His famous parents, Claud and Patricia Cockburn, were largely responsible for his crippling. They decided in 1956 to return from a period in London to the Blackwater Valley in County Cork (she was of Anglo-Irish Protestant stock and yearning to go home), although they knew of the epidemic and had been repeatedly warned of the threat it posed to their children.
They did not take the warnings seriously. They persuaded themselves that their crumbling Georgian mansion outside Youghal, 30 miles from Cork, was isolated enough to escape the epidemic, which was to affect 50,000 people. They also had a fatalistic attitude to illness and a cavalier approach to risk, caused, their son believes, by their own experience of danger.
Claud, as a communist, had commanded a battalion in the Spanish Civil War and witnessed massacres in Eastern Europe. Patricia, as a child, had seen a former British chief of staff shot dead on his doorstep by an IRA gunman and had travelled as an adult through the forests of the Congo making a language map. During the second world war, their house in London had been demolished by a V-1 rocket. ‘Neither courted danger,’ writes Patrick Cockburn, ‘but nor were they likely to listen to prudent counsels advising against a return to Cork during the polio epidemic.’
It was a mistake that had a shattering effect on their son’s life, leaving him permanently disabled, with a severe limp, and bearing, by his own account, emotional scars. ‘Very occasionally well-meaning people suggested to me as a child that sufferings built character and endurance,’ he writes in the very last words of this book. ‘Even at the age of seven or eight I suspected I had acquired these supposed benefits at an excessive price.’
Another bitter irony is that Patrick got polio a year after the invention in America of a vaccine that would soon wipe out the disease throughout Europe and the United States. This, he says, was ‘one of the great American achievements of the 20th century and was seen as such at the time. In terms of national prestige, it was the medical equivalent of landing on the moon.’
The vaccine could have saved him from his fate, but there were delays in implementing the vaccination programme and he was unable to benefit from it. A year later, he would have been spared.

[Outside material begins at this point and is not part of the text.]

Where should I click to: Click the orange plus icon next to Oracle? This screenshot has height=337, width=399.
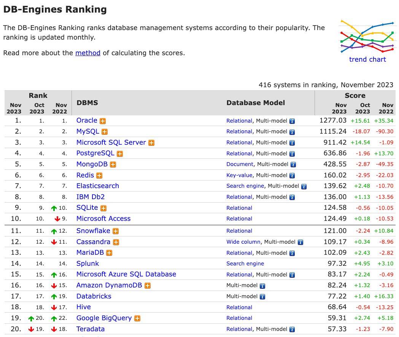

This book is not an autobiography, for it barely touches on Patrick’s distinguished career as a foreign correspondent in which, triumphing over his disability, he has followed his parents’ example and run great risks in the most dangerous war zones of the Middle East.
It is hard to define what it is, for it contains several distinct elements. There is the childhood trauma that he suffered when suddenly removed from cosseted rural bliss to isolation in grim Irish institutions for the treatment of his disease. There is his meticulously researched account of the history of polio and its effects in general. There is his extensive portrait of the decaying Anglo-Irish society from which he sprang on his mother’s side. And there is his account of his father’s dazzling career as a writer and journalist that seeks to explain his temporary conversion to communism and his obsessive hounding by British intelligence.
They do not hang together easily, but each contains passages of great interest and seems to fulfil a compelling need by the author to understand what has made him how he is.